Tiradito Nikkei


Preparation info

  • Serves


    • Difficulty


    • Ready in

      20 min

Appears in

A Culinary Journey

A Culinary Journey

By Le Cordon Bleu

Published 2020

  • About


  • 500 g fresh tuna
  • 20 g salt (optional)
  • 10 g freshly ground black pepper
  • 30 g sesame seeds
  • 30 g fresh ginger, peeled and thinly sliced into strips
  • 30 g garlic, peeled and finely sliced
  • 30 g vegetable oil, plus extra to fry the ginger and garlic
  • 50 g sesame oil
  • 30 g lemon juice
  • 30 g soy sauce
  • 20 g chilli pepper, finely chopped
  • 20 g Chinese onion, finely chopped (green parts only)
  • 30 g alfalfa sprouts, to serve


Step 1: Use a sharp knife to slice the tuna into thin pieces. Lay on a serving plate and season with salt (if using) and freshly ground black pepper. Keep covered in the fridge until needed.

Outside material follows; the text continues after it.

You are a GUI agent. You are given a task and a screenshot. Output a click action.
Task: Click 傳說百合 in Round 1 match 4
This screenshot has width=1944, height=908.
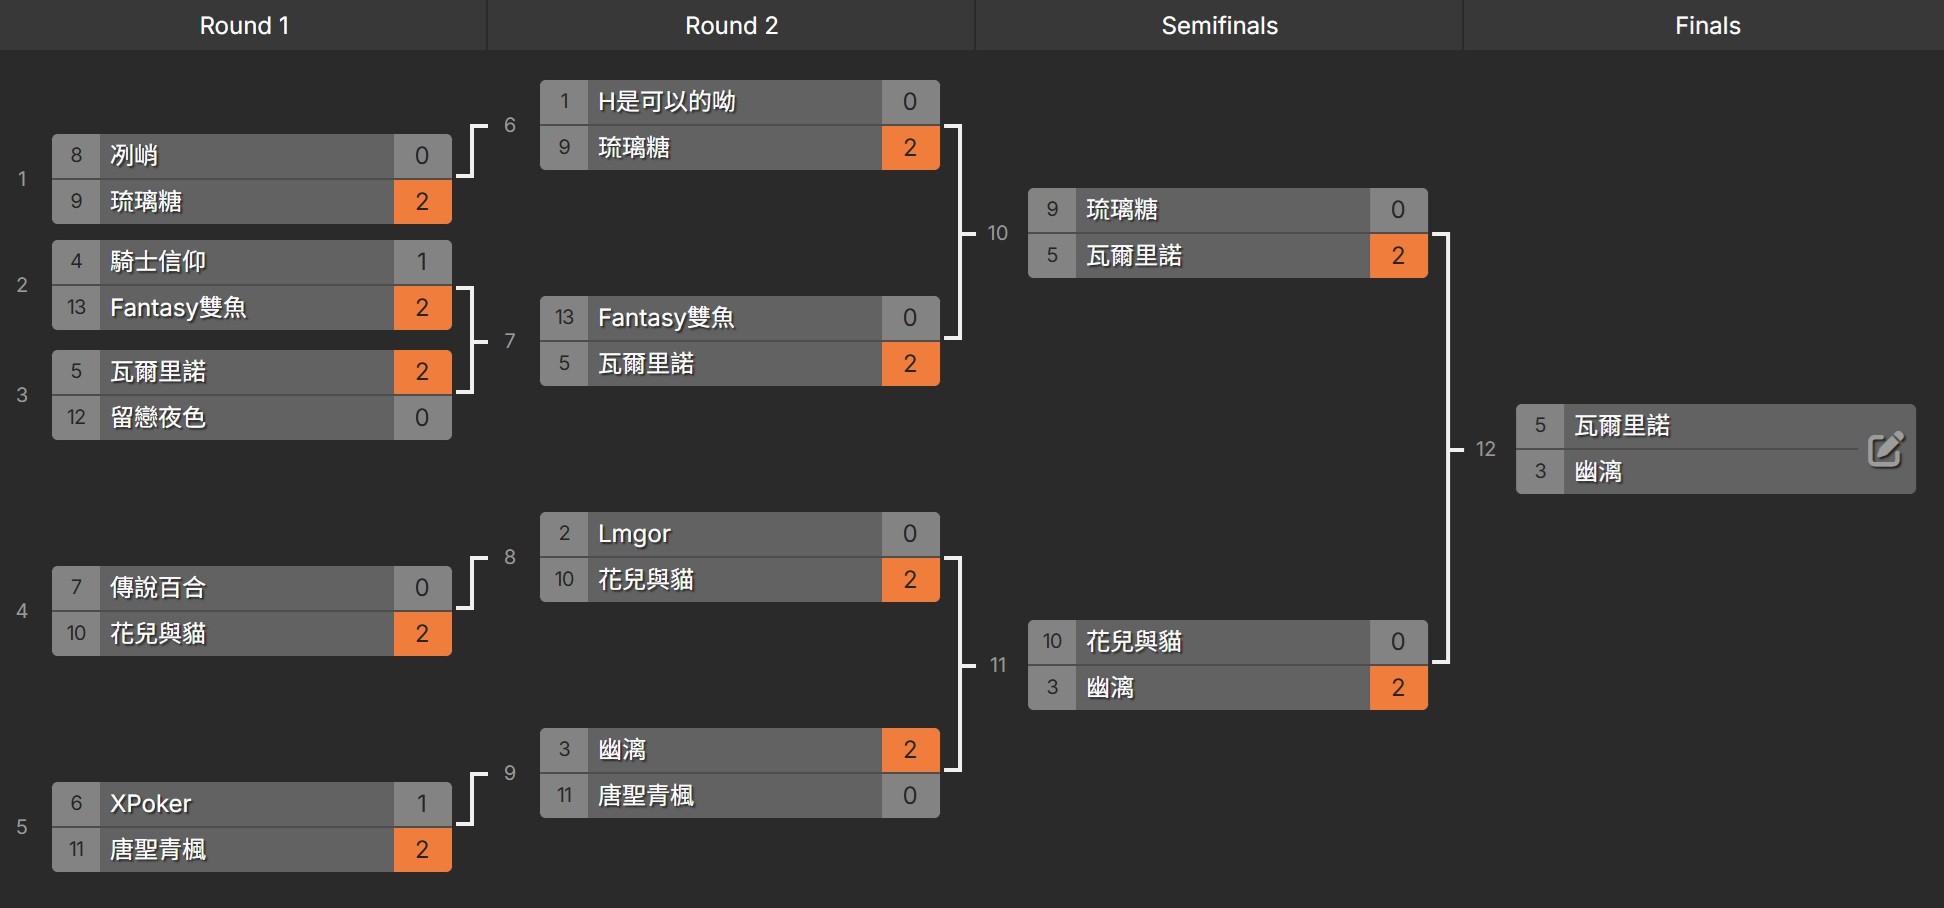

Step 2: Toast the sesame seeds in a dry pan over moderate heat until golden. Remove and set aside.

Step 3: Heat a little vegetable oil in a pan and add the ginger, frying until slightly caramelised. Remove the ginger and set aside on a tray lined with kitchen paper. Do the same with the garlic, frying until slightly caramelised and draining on kitchen paper.

Step 4: Wipe the pan clean and add 30g vegetable oil and sesame oil. Once the oils are sufficiently warmed, pour over the seasoned tuna.

Step 5: Whisk the lemon juice, soy sauce and chilli together in a bowl. Pour over the tuna, then add the toasted sesame seeds, fried ginger and fried garlic.

Serve garnished with the Chinese onion and alfalfa sprouts.